Request - Reproduce each of the lines below without changing a single character.

Data items

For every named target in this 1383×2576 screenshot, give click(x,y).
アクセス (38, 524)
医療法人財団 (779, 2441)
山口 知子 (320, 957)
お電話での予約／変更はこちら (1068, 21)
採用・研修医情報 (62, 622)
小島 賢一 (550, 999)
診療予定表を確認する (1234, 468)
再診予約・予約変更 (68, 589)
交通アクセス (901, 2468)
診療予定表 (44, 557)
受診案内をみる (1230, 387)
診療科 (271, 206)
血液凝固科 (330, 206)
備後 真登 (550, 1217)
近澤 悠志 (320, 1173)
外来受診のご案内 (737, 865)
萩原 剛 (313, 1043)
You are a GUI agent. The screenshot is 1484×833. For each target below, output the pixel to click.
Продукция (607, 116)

Exercise output -
For every named target in this 1383×2576 screenshot, give click(x,y).
アクセス (38, 524)
医療法人財団 (779, 2441)
山口 知子 (320, 957)
お電話での予約／変更はこちら (1068, 21)
採用・研修医情報 (62, 622)
小島 賢一 (550, 999)
診療予定表を確認する (1234, 468)
再診予約・予約変更 (68, 589)
交通アクセス (901, 2468)
診療予定表 (44, 557)
受診案内をみる (1230, 387)
診療科 (271, 206)
血液凝固科 (330, 206)
備後 真登 (550, 1217)
近澤 悠志 (320, 1173)
外来受診のご案内 (737, 865)
萩原 剛 (313, 1043)
You are a GUI agent. The screenshot is 1484×833. For each target below, output the pixel to click.
Продукция (607, 116)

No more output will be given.